In 1997, competing with the best global beach volleyball players ever assembled, Gabby's 4-person team took first place at the first-ever Beach Volleyball World Championships staged at the UCLA Tennis Center. A Florida State star turned pro, 1997 was Gabby's fifth season as a team captain in the 4-person Women's Beach Volleyball League (WBVL), and her fourth captaining Team Nike, which shared League Co-Championship. She was only a sophomore at Florida State University when Elle named her "one of the five most beautiful women in the world" in 1989, the same year her coach said, "She likes to hit the ball hard and put it back in somebody's face." The lure of the smash is still with her: For four consecutive years, she was the WBVL kills leader in 1993-1996, she was named the Offensive Player of the Year in 1994-95, and in 1993 the League blocks leader. "I enjoy getting the ball to go exactly where I want it, at the speed I want it to go," says Gabby. She was training hard to hone her skills in 2-person beach volleyball, and was competing domestically in the 1999-2000 Olympic Challenge Series, the 1999-2000 FIVB Beach Volleyball World Tour, and other competition, when she was approached with an opportunity to play golf.
California born, she is a mix of a mother from Long Island (her height comes from mom), and a father from Trinidad who died when she was five. Her trademark piece of jewelry (copied on a tattoo inside her right ankle) is a stylized sterling silver cross he wore. Raised on St. Thomas in the Virgin Islands, Gabby didn't take up volleyball until she was in the 11th grade when she and her mother moved to St. Petersburg, Florida. She won an athletic scholarship to Florida State University where she majored in Communications, and played two seasons of volleyball before accepting any offers from the modeling world. In 1989, she took off to model in New York. She returned for six weeks that summer to take classes, then flew to New York for more modeling. In August, she was back on campus for the season. It meant turning down five-figure jobs to earn All-Tournament honors several times in her collegiate career. In 1997, she was selected for induction into the Florida State University Athletic Hall of Fame. Gabby set two school volleyball records in solo blocks (240) and total blocks (747). Both records still stand.

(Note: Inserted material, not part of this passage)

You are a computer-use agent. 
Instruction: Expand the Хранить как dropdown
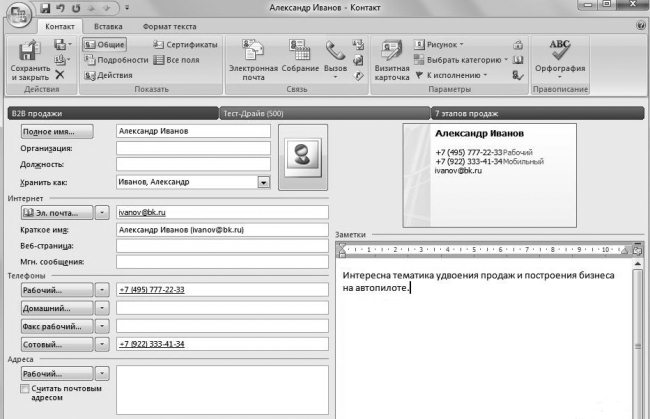point(264,182)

Gabby is one of three athletes named in Women's Sport & Fitness' 20 Most Influential Women in Sports list (Aug/1997). Regarding their choice of Gabby for that issue's cover, the magazine's editor wrote, "Because I believe she represents, finally, the answer to all the image-questing pendulum swinging of the decades gone by. Who is the female athlete? She is everything once thought to be an inherent contradiction. She is strong and beautiful, sweaty and feminine, tough and ladylike." In its first television spot with Gabby in 1993, Nike introduced her as its female Bo Jackson in a tongue-in-cheek commercial that pokes fun at the differences between being an athlete and a model. The girl in the commercial "is me, just a bit extreme," says Gabby who strongly believes being athletic is not unfeminine. She was Nike's first-ever female cross-training spokesperson (1993-99), and its first-ever female athlete to help design a shoe. Working with Tinker Hatfield, designer of the Air Jordan, her shoe the Air Trainer Set was launched in 1994; the Air Patrol in 1995 (first-ever women's shoe that ever outsold men's and outsold Air Jordan in a certain Q.); the Air GR in 1997, and the Air GR II in 1998.